I have been warned
about getting heartbroken.
Every time I was about to give in,
they would chip in advice.
“You feel too much, you scare people away. You shouldn’t be falling for these guys. You’re making a mistake. This isn’t what you want. You’re just crazy about love because you’re lonely.”
This time, I walked in on a soul,
just like mine.
Damaged, shattered, and in pieces.
That’s what made you special.
I saw a complete reflection of myself.
I was careful, to not lose myself this time.
All I did was, try to heal your bruises.
Everything you never opened up,
everything you bottled up
while being broken.
While I was mending your cracks,
you fell with the idea of me.
I did too with all your bruises.
We were never possible.
You were so sure of that.
Alas, all we did was be mature about the choices laying in front of us
waiting to be chosen.
You taught me rhythms,
I’ll be singing the tunes.
Parted ways, I was as scarred
as you were at first.
I hope you took something mine too.
Something I can’t replace.
I apologize for the fantasies
I pressed over you.
Unlucky us, loved and wronged by the wrong people.
Leaving hideous cuts and blood
for some other to fix.
Hopeless romantics demand closure,
a closure for every beginning.
I hope I gave that to you.
A closure for your aching, exhausted heart.
— a few years later —
As I walked through the aisle of books, I saw a familiar figure.
I can feel the walls closing me in as I take a step closer to the figure standing a few feet from me.
Maybe others would see it as walking to hell. As for me, I think I’m home again. It was you.
We awkwardly stared into each other eyes, losing ourselves for a second.
A few hours after, we find ourselves melting while watching the sunset. At the very place where we argued how the sunset is not your favourite but mine.
At that very moment, I had both my favourites, the sunset and you.
“Remember when you said you place your home in people?” he broke the silence.
“Yes,” I answered.
“Why? Didn’t your ‘home’ feel like home to you?”
“You don’t have to answer if you don’t want to.”

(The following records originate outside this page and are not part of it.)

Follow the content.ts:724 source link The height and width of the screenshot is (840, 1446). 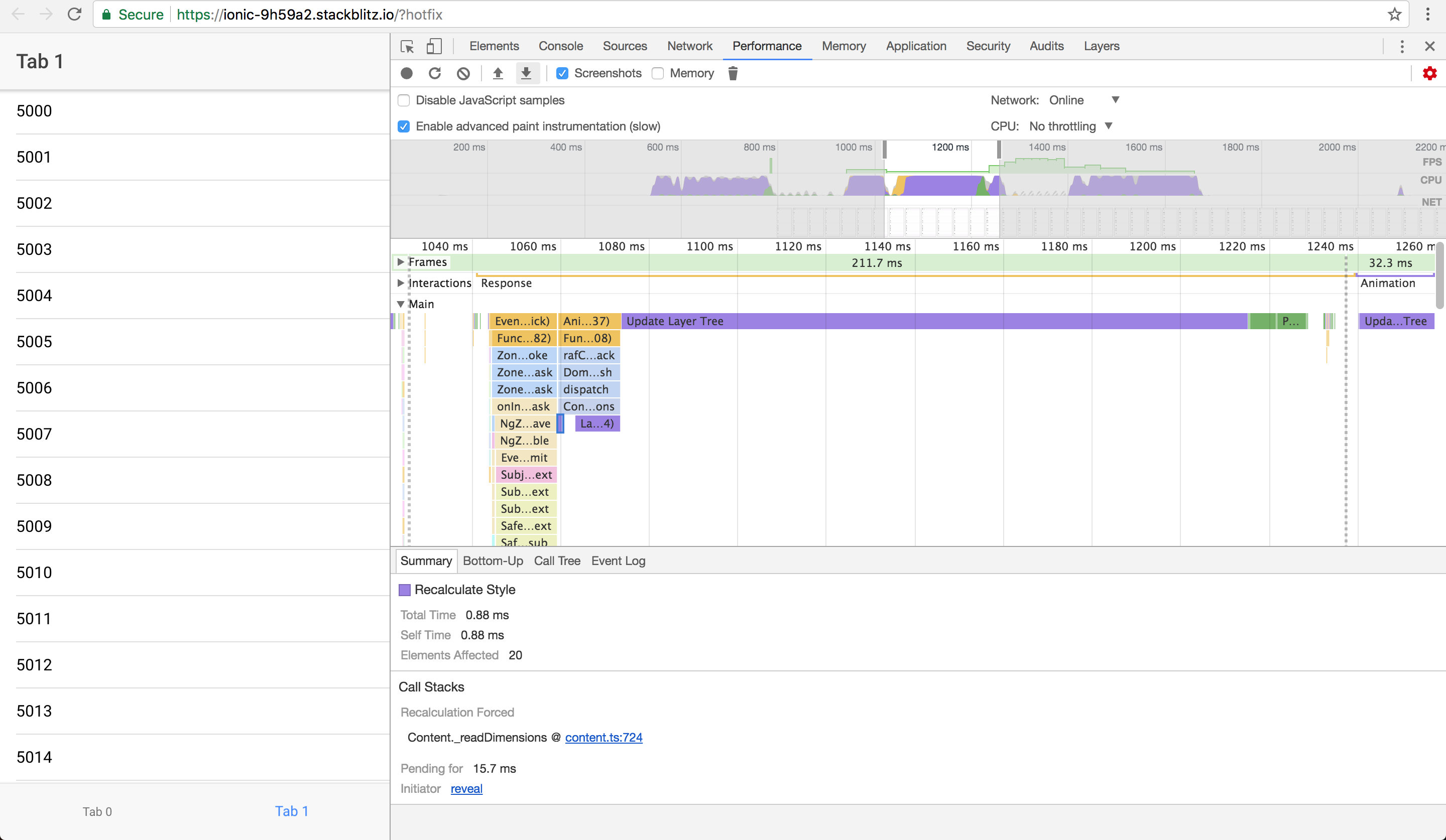[x=604, y=737]
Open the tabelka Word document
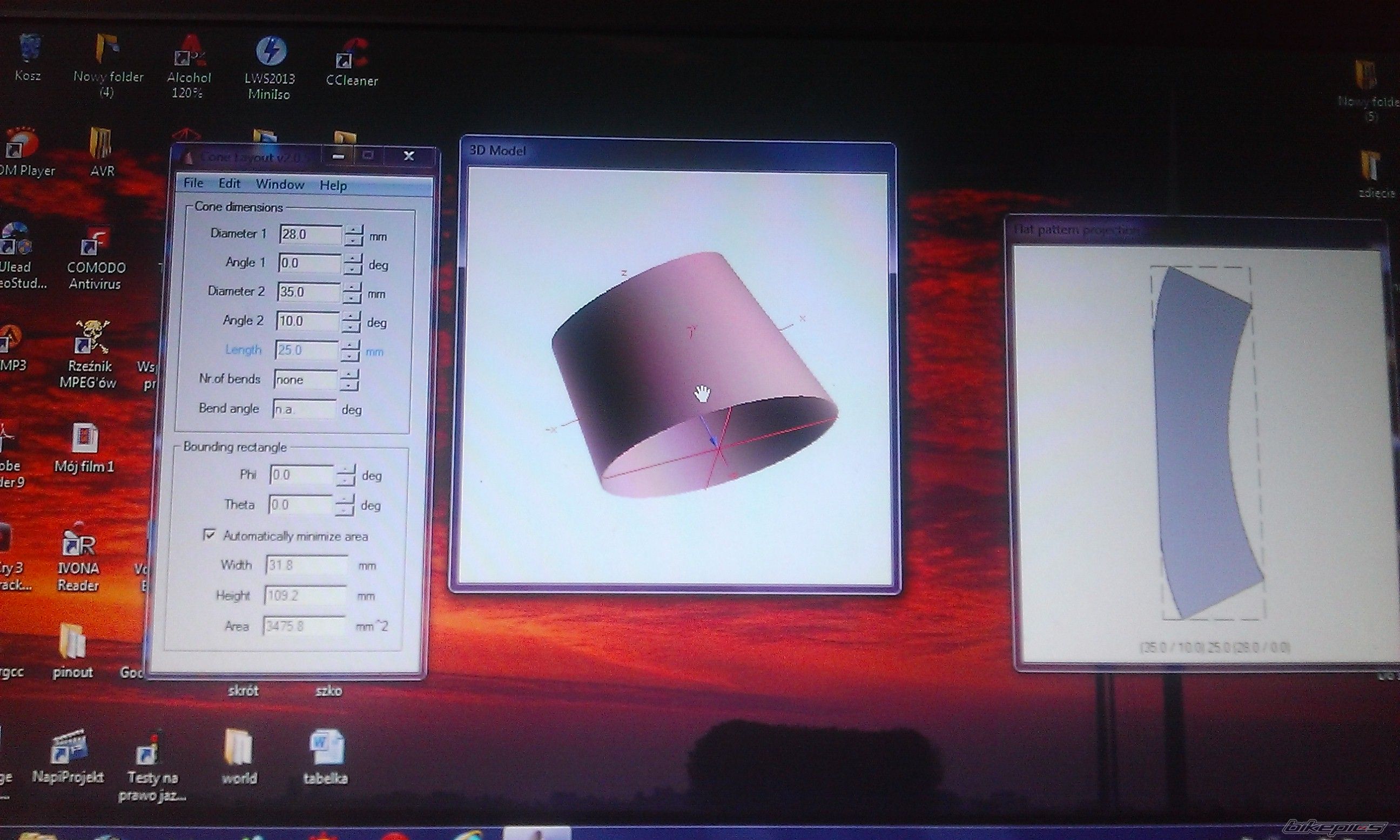Image resolution: width=1400 pixels, height=840 pixels. (x=326, y=748)
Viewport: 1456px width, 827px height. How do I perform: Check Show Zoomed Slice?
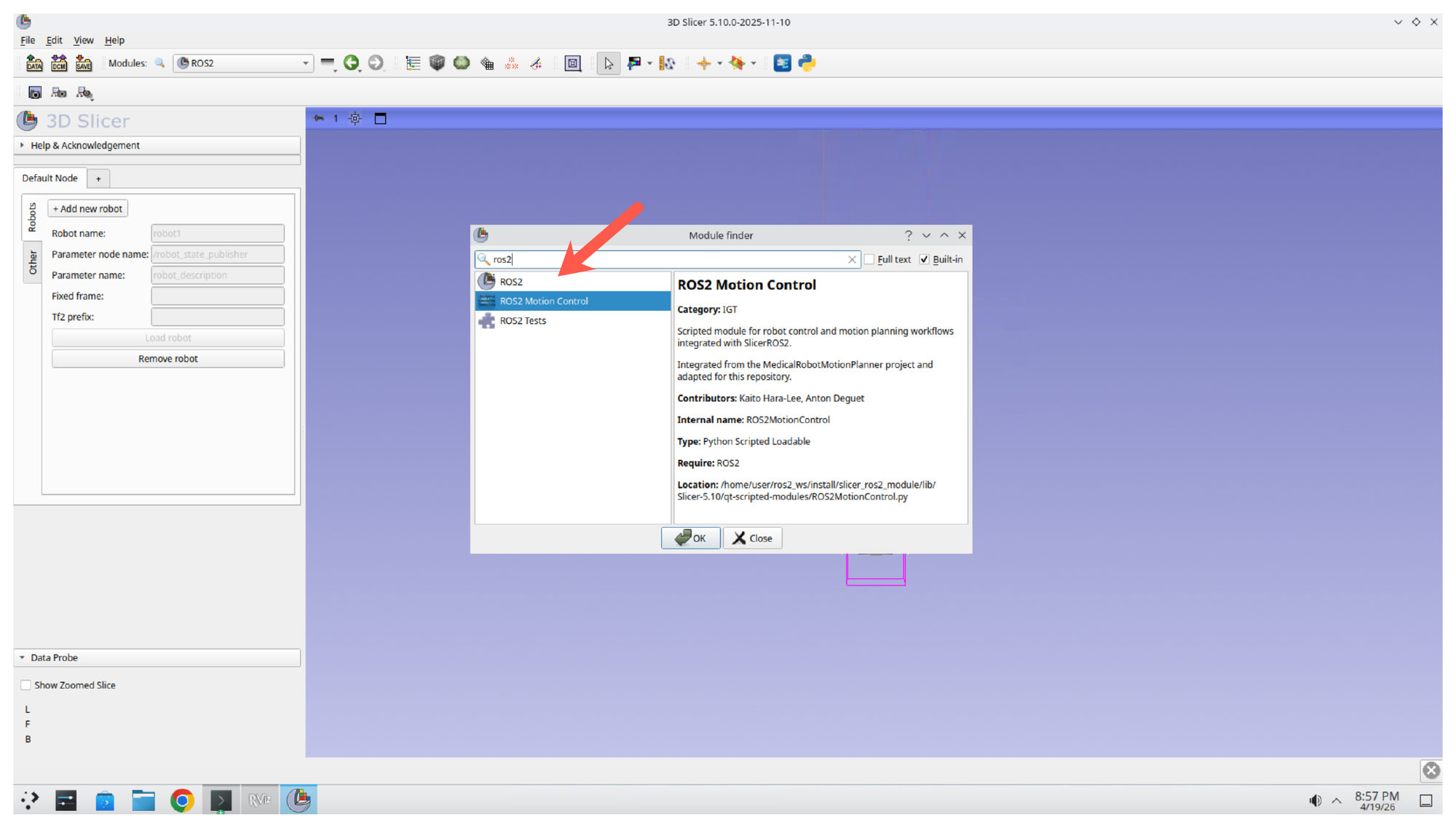tap(25, 684)
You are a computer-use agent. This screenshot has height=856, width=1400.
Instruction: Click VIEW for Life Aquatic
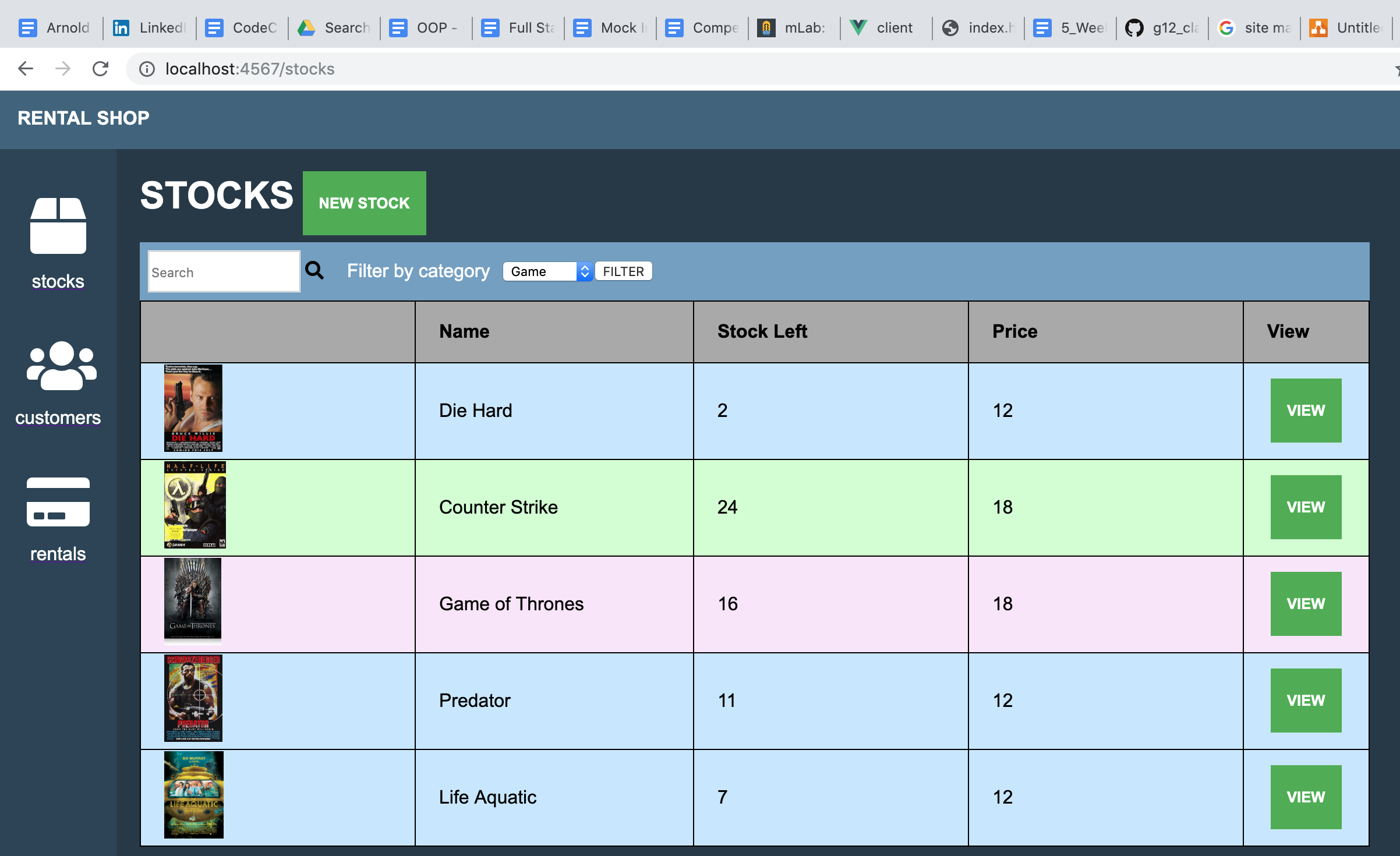tap(1305, 797)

“My ‘home’ never felt like home at least for me. My home has always been in people. Has, is and maybe will always be. I drown in my own ‘home’ and never once did anyone notice it. I never asked for anything. I don’t want anything but a little appreciation and a little amount of love. I found them in temporary people, and some became lifelong friends. That’s how my life has been.”
I continued after a long sigh “You are not the first pair of eyes that I’ve confused for home, but you were by far the hardest to leave.”
He was stunned for a moment.
“How can emptiness feel so heavy?” he asked.
“Emptiness happens when you leave pieces of you in things you used to love.”
“Some spaces that I have just meant to be filled by people I used to love. I want to be so full that I could light the whole world, but being full comes with a price. There’s a whole fountain in me that is yet to be discovered and one day, it will fall like no other day.”
“Can I ask you something?”
“Shoot,” he said with ease.
“How long is forever?”
“Sometimes just a second, sometimes an eternity. Depends on who you’re with.”
“That’s what I want with you, forever. That lasts an eternity. I’m sorry I messed up. I love you. I want that grand poetic gesture reaching for closure with you, only you” my heart whispered loudly.
I felt a vale of emotions, pulled back, and said, “It’s time to go”. I left, I left you, I left everything we could have been.
Because I will never do what you did to me.
I will never and can never ignore you the way you did.
I can never deny my feelings.
I always accept my big feelings.
I’ll admit my feelings are my doom.
One day my feelings will drown me to death.
But, I’m glad even we did not have a closure.
I finally accepted everything you did, all your ignorance, all your anger, and all the talks we shared.
Your words will be my closure.
Your words won’t fail me, the way you failed me.
I will always remember how you made me feel. All the glances you gave me. All the smiles, the tears, and all the cuts you made on me. All the heavy feelings I had because of you. Heartbreaks should not be discriminated against. Sometimes you might wanna get over someone you didn’t date. Heartbreaks should not come with labels either. Heartbreaks are subjective. You have it when you have it. Like girls, guys too are entitled to have heartbreaks. Unlike us, they tend to do it a little differently. Relationships are sometimes a bizarre thing. I always wonder why should we label bonds, and why can’t we let people figure out where they’re standing without a third party to compel them to label what is their status. Society has always been judgemental about this, and I believe society has no idea to stop in the near future.
I believe that every heartbreak deserves a mourning period. Just until you feel like yourself again. Mourn until you feel better until you feel like going out again. Feelings are real regardless of gender. Feelings don’t need a label either if you feel you feel. It’s going to be sleepless nights, no appetite, crying to sleep, and even tubs of icecreams. People will try to justify all your reactions toward a breakup. The hardest part of moving on is they don’t realize you’re hurting. But, you keep doing it no matter the distraction. Accept the pain that consumes you, one day it will definitely stop. Pull away slowly whenever they reach out. This is not all about you.
A new life is always going to cost you something, in this case, your old one.